Daoura, who has been collecting these public data for three years, interprets them, categorizes them and generates insights from each of the manifestations, monitored, from the moment the discussions on the new constitution in the country took place, the terms most used by chileans to express their opinion on the topic (among them “plebiscito”, “yoapruebo”, “yorechazo”, “convención constituyente” and “convención mixta”) and could identify how each of these terms was used in the timeline , its correlations with socio-economic indicators – such as poverty index, revenue and electoral participation per comuna –, and also terms related to each of the movements supporting or rejecting the new constitution.
All of these analyses allowed Daoura to create scenarios and project how much and where the plebiscite was talked about, and which side each of these manifestations leaned on, a fact that was confirmed at the polls last Sunday and shows the relevance and importance of understanding the digital manifestations to anticipate results like this and make decisions in any field.
How was the data validated?
Anticipating results like this, of unquestionable importance for the future of a nation, requires a lot of analysis and responsibility. Since October last year, we published on our Daoura Blog, on social networks and also in the Chilean press, partials for these indicators, and we made all possible considerations, so that the results were validated, questioned and considered throughout the year.
More recently, with the start of campaigns by both movements, our relationship with the national and also regional press has intensified. We publicized the numbers of the 18 most important comunas in the country and we were interviewed by important national journalists, who questioned how the numbers were generated and validated by the platform, and their premises and limitations.
One of the recurring questions was whether our indicators were as valid as election polls. As Daoura interprets texts from the internet and generates insights from these interpretations, we reminded the interlocutors that we could not compare our numbers with electoral surveys, mainly because we did not ask direct questions to the population, but rather listened to those who expressed themselves digitally on the topic, data that cannot be ignored once many people are informed and influenced by the information they find online. We also could not guarantee representativeness, given that many voters do not use the Internet to manifest themselves or do not even have access to the digital channels that we monitor.
And what were these insights for?
The fact that our projection came very close to the real result strengthens the importance and relevance of the Internet as a platform for expressing people's opinions and perceptions on these topics.

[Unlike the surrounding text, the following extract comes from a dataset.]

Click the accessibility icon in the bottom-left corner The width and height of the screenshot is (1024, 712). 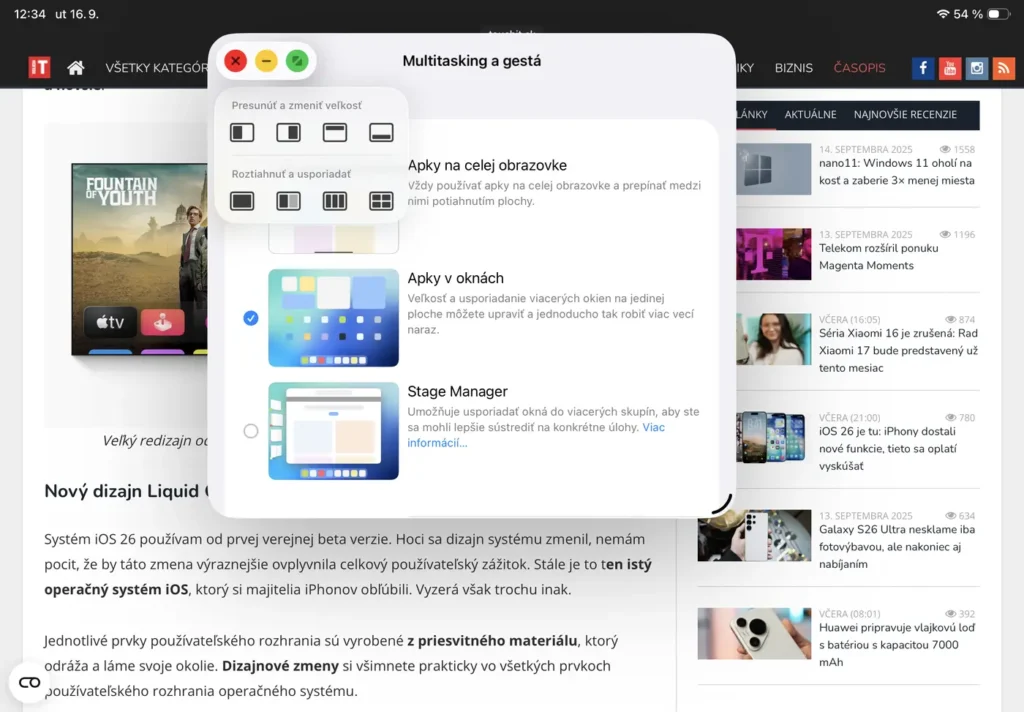tap(29, 682)
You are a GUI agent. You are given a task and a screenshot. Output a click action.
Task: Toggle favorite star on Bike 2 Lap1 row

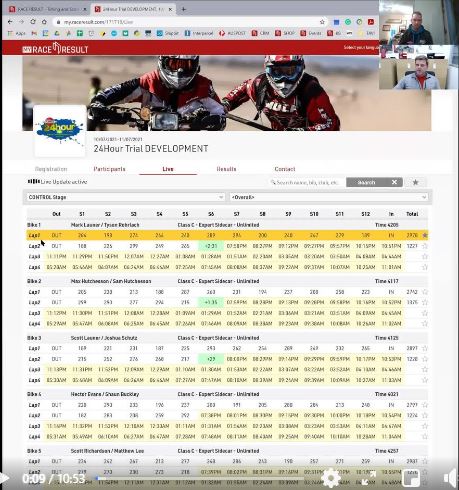[425, 292]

The published insights served, mainly, for the understanding of people about the direction taken by the discussions about the new constitution on the Internet and also for the campaigns to establish their communication strategies, from the inclination to one side or the other.
Furthermore, from a broad perspective, Daoura platform, based on this great case that was Chilean plebiscite, shows its strong potential in being an ally of companies and governments for a more efficient and intelligent management of the demands of people.
For citizens, the platform contributes to the qualification and promotion of the debate on social and urban problems, and to an increase in people's participation in the identification and solution of the problems of cities in Chile and in the whole world.